Text under study>
··········

Isotopic and trace element constraints on the petrogenesis of subduction‐related lavas from Martinique, Lesser Antilles

Abstract

The Sr, Nd, and Pb isotopic compositions of orogenic lavas from Martinique span considerable ranges, from values close to those of mid‐ocean ridge basalts to compositions more characteristic of continental crust. The isotopic compositions, together with rare earth element (REE) and other trace element distributions, are used to characterize a number of distinct volcano‐stratigraphic “centers” on Martinique within which magma evolution is largely controlled by fractional crystallization processes. The range in REE distributions, incompatible trace element ratios, and isotopic compositions between centers on Martinique is, however, not compatible with an origin purely through fractional crystallization. In general, La/Yb ratios increase with decreasing 143Nd/144Nd. Similarly, K/Rb ratios, while decreasing only slightly within individual centers, vary by an order of magnitude for all Martinique volcanics and correlate well with isotopic ratios. These geochemical and isotopic features are thought to reflect contamination by a continentally derived sediment or melt thereof. The behavior of oxygen isotopes relative to radiogenic isotopes cannot be reconciled with a model in which subducted sediments alone are involved, and significant contamination of ascending magmas by terrigenous sediments intercalated within the arc crust is thought to occur. A model is proposed whereby parental magmas are derived from a subduction‐modified mantle wedge. During ascent, derivative magmas assimilate continentally derived sediments intercalated in the arc crust. This process increases δ18O and 87Sr/86Sr, and decreases 143Nd/144Nd. The proportion of assimilated intracrustal sediment involved in producing the most contaminated compositions may be more than 50%.

··········

What to produce>
Copy out the Martinique lavas abstract in full, word for word, including its title.

··········

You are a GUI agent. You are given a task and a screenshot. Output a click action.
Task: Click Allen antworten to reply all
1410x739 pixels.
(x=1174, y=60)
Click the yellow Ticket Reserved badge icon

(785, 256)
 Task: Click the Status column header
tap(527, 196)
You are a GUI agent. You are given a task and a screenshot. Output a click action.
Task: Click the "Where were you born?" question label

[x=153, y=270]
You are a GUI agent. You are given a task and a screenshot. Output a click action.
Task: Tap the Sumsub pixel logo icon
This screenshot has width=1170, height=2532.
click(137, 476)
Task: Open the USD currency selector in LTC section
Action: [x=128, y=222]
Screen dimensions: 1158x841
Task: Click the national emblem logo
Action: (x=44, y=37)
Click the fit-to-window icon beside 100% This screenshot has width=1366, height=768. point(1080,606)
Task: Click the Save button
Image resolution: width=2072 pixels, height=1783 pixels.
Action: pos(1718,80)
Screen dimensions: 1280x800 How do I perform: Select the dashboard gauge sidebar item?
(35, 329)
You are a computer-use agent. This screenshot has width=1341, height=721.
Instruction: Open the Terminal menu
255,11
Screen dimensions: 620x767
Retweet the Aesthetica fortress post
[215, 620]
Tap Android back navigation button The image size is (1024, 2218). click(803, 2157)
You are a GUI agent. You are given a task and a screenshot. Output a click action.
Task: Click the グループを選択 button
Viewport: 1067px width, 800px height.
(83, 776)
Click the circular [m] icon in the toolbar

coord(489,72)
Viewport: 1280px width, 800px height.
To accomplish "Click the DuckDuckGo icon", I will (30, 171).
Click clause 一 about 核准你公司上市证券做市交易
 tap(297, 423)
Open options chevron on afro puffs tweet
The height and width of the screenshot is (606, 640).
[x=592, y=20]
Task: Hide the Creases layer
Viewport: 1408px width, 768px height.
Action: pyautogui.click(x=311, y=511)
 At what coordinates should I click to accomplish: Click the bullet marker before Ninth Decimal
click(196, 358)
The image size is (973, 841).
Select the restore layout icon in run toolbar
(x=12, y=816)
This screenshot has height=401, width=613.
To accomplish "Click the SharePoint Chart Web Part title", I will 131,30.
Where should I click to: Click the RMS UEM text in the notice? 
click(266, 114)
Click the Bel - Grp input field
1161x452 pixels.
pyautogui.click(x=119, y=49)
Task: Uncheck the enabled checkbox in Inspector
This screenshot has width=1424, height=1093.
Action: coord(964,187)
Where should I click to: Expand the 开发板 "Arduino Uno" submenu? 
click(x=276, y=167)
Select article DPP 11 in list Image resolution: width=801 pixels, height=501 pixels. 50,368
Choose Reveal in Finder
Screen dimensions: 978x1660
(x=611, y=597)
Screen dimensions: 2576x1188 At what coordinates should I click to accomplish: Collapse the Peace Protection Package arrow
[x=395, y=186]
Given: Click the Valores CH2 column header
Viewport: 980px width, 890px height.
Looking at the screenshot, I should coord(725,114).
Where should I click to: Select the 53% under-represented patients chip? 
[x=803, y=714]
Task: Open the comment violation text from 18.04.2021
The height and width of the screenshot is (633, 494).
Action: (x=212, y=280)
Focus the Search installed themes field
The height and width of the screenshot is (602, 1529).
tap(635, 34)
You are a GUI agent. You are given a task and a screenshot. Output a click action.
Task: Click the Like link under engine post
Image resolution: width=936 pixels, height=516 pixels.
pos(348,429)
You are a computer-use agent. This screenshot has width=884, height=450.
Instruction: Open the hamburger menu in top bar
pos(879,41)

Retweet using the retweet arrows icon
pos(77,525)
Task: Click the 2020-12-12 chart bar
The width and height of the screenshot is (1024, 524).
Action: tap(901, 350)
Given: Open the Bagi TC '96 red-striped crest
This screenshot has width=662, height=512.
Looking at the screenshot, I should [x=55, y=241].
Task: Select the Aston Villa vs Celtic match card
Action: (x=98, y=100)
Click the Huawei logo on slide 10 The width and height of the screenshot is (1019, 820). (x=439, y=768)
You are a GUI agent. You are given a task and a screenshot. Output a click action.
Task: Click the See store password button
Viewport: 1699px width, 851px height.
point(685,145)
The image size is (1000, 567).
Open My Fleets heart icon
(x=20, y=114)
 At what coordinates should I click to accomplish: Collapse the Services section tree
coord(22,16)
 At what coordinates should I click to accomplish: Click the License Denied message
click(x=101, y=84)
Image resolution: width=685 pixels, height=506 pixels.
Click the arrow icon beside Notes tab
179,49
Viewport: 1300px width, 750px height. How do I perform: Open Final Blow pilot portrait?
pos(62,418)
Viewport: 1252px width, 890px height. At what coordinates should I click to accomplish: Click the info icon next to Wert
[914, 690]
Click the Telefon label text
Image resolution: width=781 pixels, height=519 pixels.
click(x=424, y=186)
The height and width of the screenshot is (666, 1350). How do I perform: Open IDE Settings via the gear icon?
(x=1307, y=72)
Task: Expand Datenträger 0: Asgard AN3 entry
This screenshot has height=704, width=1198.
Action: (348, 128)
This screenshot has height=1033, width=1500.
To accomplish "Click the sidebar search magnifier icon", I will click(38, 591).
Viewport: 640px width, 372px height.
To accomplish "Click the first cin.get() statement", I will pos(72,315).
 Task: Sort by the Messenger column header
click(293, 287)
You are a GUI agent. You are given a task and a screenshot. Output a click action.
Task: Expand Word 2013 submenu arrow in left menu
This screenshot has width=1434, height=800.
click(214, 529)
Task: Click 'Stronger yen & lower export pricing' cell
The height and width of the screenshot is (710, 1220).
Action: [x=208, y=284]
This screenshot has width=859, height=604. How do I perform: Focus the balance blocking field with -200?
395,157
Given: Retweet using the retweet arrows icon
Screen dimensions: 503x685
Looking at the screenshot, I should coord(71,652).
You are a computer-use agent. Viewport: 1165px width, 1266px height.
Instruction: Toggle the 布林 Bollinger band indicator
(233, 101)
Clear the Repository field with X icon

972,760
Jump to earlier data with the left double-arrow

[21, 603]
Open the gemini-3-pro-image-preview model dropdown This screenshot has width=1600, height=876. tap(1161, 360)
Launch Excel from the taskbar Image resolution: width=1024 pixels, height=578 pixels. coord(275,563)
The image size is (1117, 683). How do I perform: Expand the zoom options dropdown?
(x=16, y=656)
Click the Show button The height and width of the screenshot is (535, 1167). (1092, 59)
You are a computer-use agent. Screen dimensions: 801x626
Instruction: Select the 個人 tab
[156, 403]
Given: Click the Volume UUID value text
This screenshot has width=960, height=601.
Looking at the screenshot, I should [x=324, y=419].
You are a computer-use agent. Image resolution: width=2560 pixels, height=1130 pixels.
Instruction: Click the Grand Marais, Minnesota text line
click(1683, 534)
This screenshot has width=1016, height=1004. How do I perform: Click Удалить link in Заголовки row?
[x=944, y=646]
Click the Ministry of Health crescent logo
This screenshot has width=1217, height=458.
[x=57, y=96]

··········

Exercise answer>
Isotopic and trace element constraints on the petrogenesis of subduction‐related lavas from Martinique, Lesser Antilles

Abstract

The Sr, Nd, and Pb isotopic compositions of orogenic lavas from Martinique span considerable ranges, from values close to those of mid‐ocean ridge basalts to compositions more characteristic of continental crust. The isotopic compositions, together with rare earth element (REE) and other trace element distributions, are used to characterize a number of distinct volcano‐stratigraphic “centers” on Martinique within which magma evolution is largely controlled by fractional crystallization processes. The range in REE distributions, incompatible trace element ratios, and isotopic compositions between centers on Martinique is, however, not compatible with an origin purely through fractional crystallization. In general, La/Yb ratios increase with decreasing 143Nd/144Nd. Similarly, K/Rb ratios, while decreasing only slightly within individual centers, vary by an order of magnitude for all Martinique volcanics and correlate well with isotopic ratios. These geochemical and isotopic features are thought to reflect contamination by a continentally derived sediment or melt thereof. The behavior of oxygen isotopes relative to radiogenic isotopes cannot be reconciled with a model in which subducted sediments alone are involved, and significant contamination of ascending magmas by terrigenous sediments intercalated within the arc crust is thought to occur. A model is proposed whereby parental magmas are derived from a subduction‐modified mantle wedge. During ascent, derivative magmas assimilate continentally derived sediments intercalated in the arc crust. This process increases δ18O and 87Sr/86Sr, and decreases 143Nd/144Nd. The proportion of assimilated intracrustal sediment involved in producing the most contaminated compositions may be more than 50%.